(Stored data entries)
%%

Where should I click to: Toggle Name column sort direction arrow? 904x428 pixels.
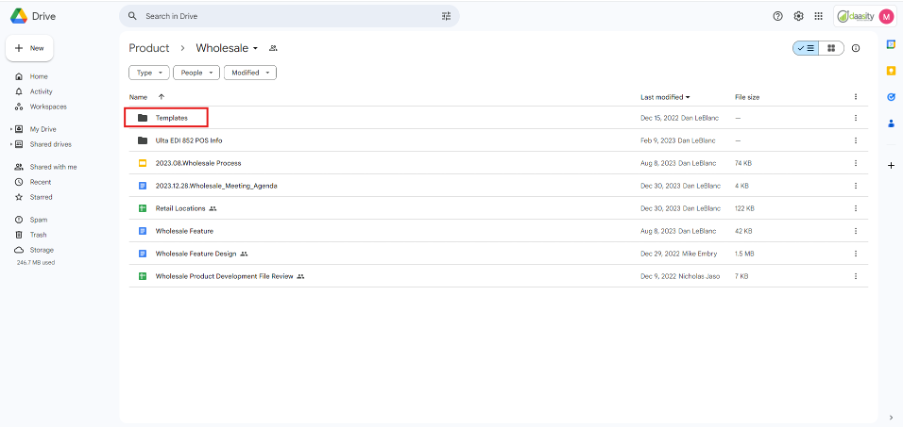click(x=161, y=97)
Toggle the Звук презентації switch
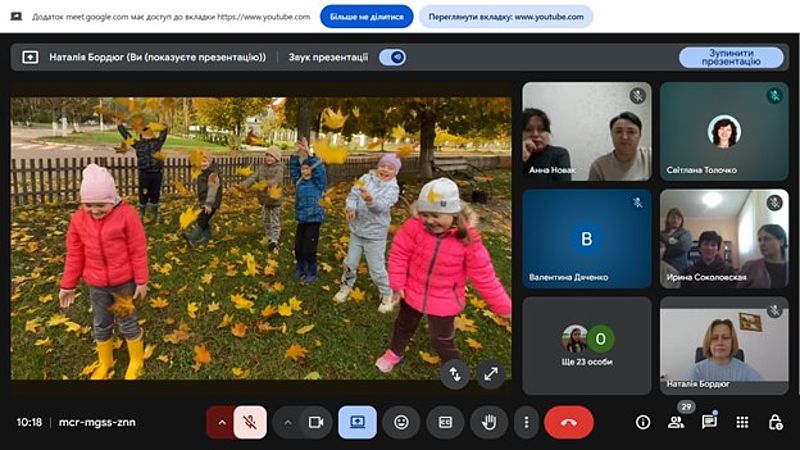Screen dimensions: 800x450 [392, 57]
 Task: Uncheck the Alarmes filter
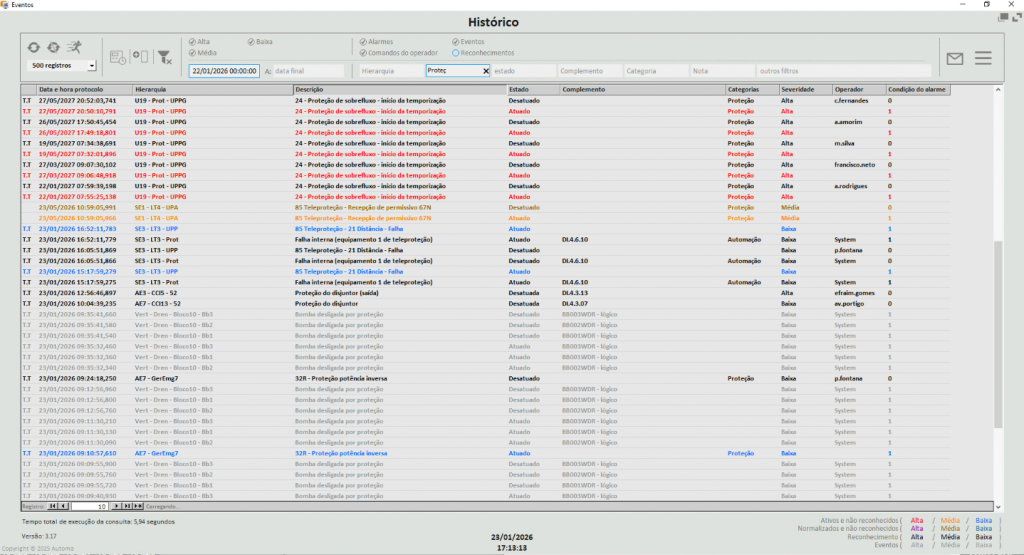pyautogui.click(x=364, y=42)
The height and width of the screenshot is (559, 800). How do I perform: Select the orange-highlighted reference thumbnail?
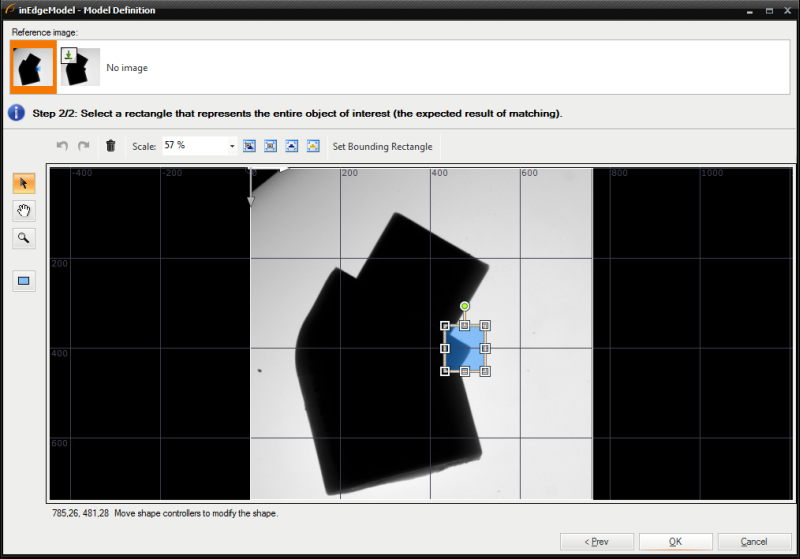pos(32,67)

%%

Your goal: In the entries above, find the line containing "Task: Uncheck the Alarmes filter"; transcribe exactly that line and every line after it through the end, and only those, omitting pictures.

Answer space:
 Task: Uncheck the Alarmes filter
pyautogui.click(x=364, y=42)
The height and width of the screenshot is (559, 800). How do I perform: Select the orange-highlighted reference thumbnail?
pos(32,67)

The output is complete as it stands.